Selected excerpt
++++++++++++++++++++

Pubdate: Wed, 01 Aug 2007
Source: Progressive, The (US)
Copyright: 2007 The Progressive
Contact:  http://www.progressive.org/
Details: http://www.mapinc.org/media/351
Author: Bruce Mirken

NOT ALL ARE ADDICTS

I hope you can pass this along to Luis Rodriguez, who - in making a
sensible argument in favor of treatment instead of jails for addicts -
repeats the drug warriors' mistake of conflating drug use with
addiction ("Paths out of Addiction," June issue). He writes, "This
country is a highly addicted one. An estimated 19.1 million people
over the age of twelve in the United States were illegal drug users in
2004, according to the National Survey on Drug Use and Health."

The figure he cites refers to anyone who used any illicit drug at
least once in the past month. The vast majority of these people are
not addicts. For example, about 14 million out of that 19 million
figure only used marijuana, but only 3.1 million of these were "daily
users" (defined as having used marijuana at least 300 days in the past
year). But even a daily user is not necessarily an addict. Is a person
who has one glass of wine with dinner each night an alcoholic? Of course not.

++++++++++++++++++++

Provided material
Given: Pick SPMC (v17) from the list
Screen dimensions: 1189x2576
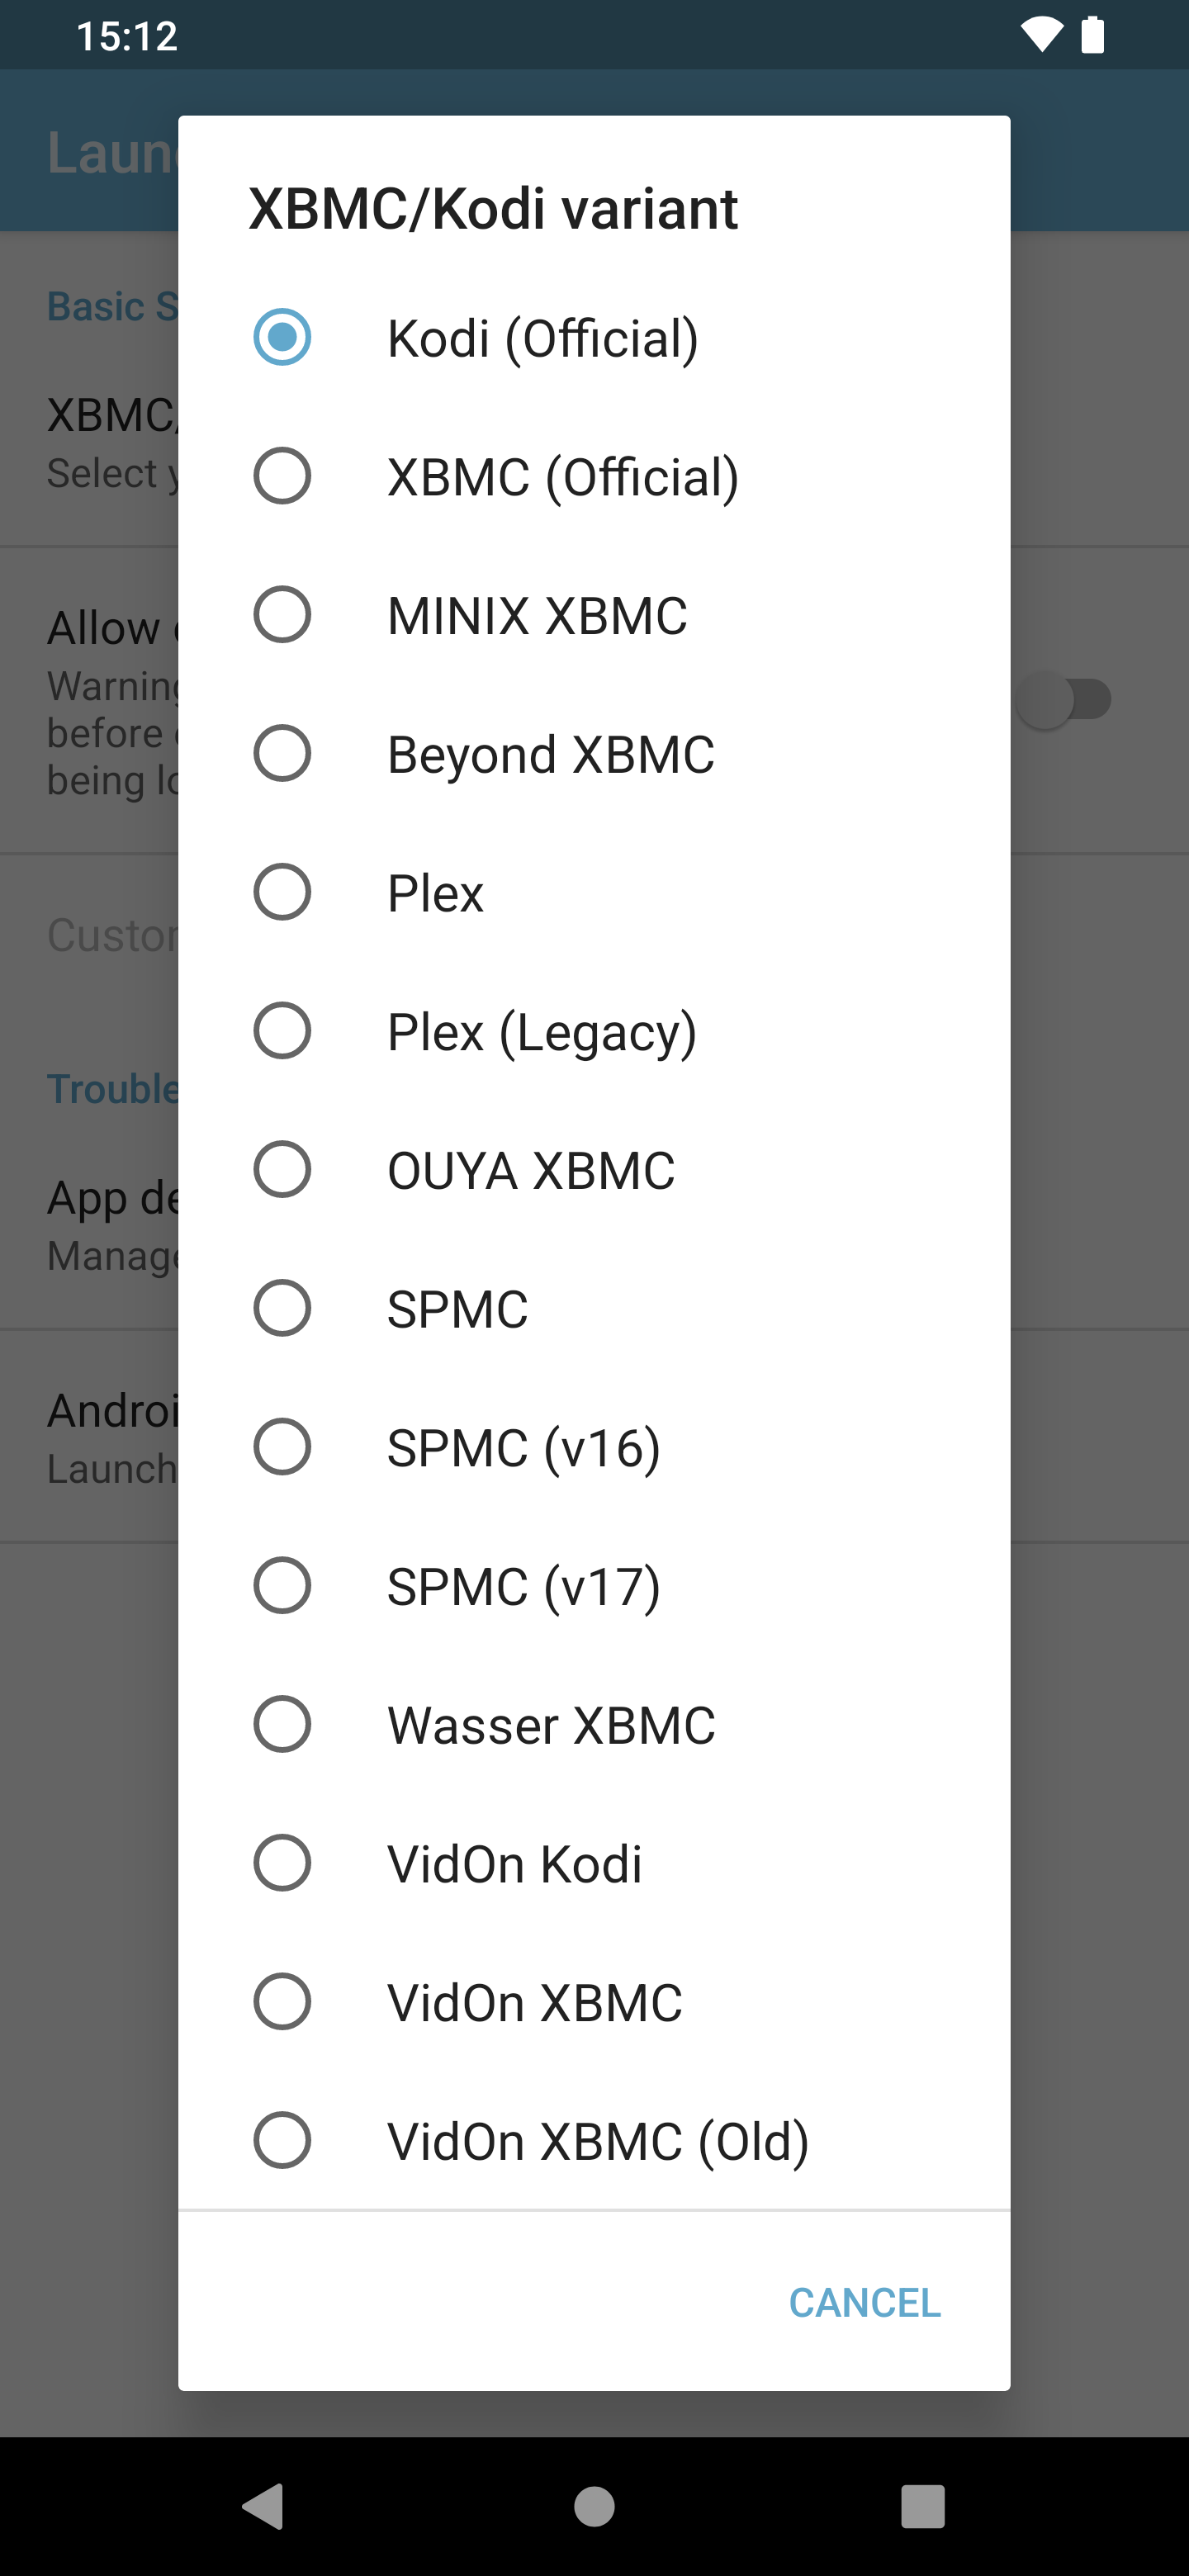Looking at the screenshot, I should 282,1586.
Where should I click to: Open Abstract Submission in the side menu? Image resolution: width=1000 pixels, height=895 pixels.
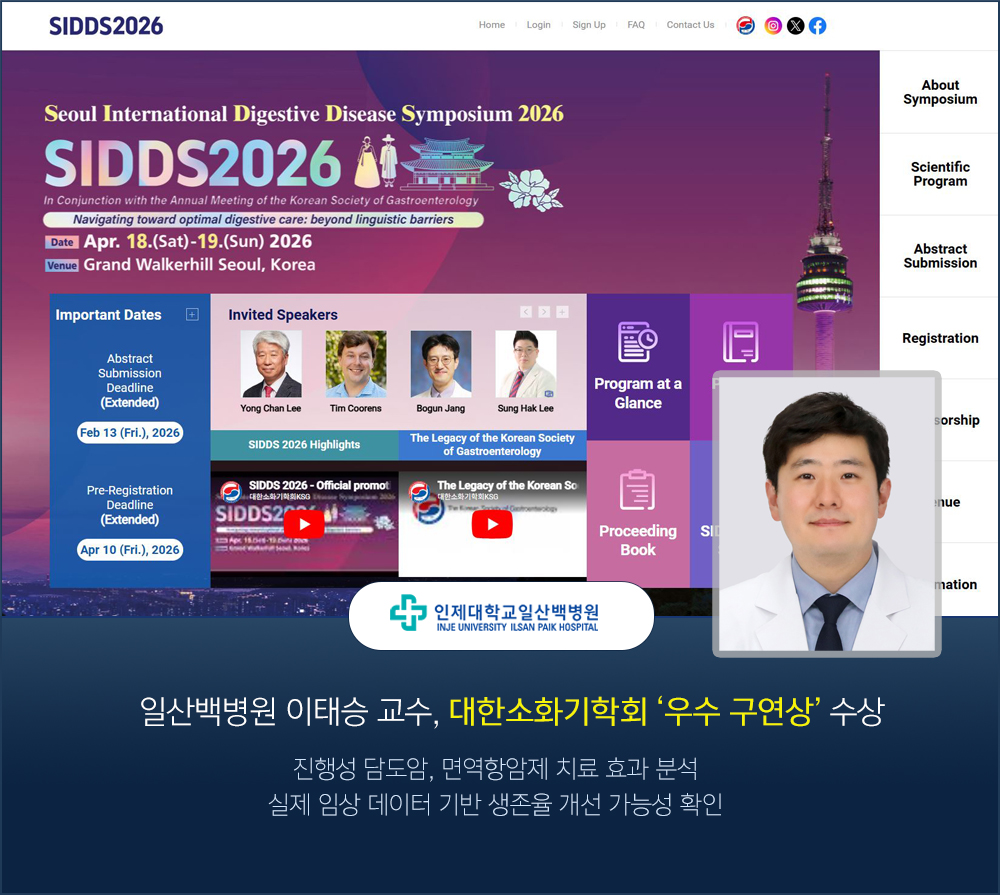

++++++++++++++++++++

Task prompt
From the letter about drug use and addiction, write out the passage starting with "The figure he" and going on through "Of course not.". Rely only on the letter about drug use and addiction.

Complete answer
The figure he cites refers to anyone who used any illicit drug at
least once in the past month. The vast majority of these people are
not addicts. For example, about 14 million out of that 19 million
figure only used marijuana, but only 3.1 million of these were "daily
users" (defined as having used marijuana at least 300 days in the past
year). But even a daily user is not necessarily an addict. Is a person
who has one glass of wine with dinner each night an alcoholic? Of course not.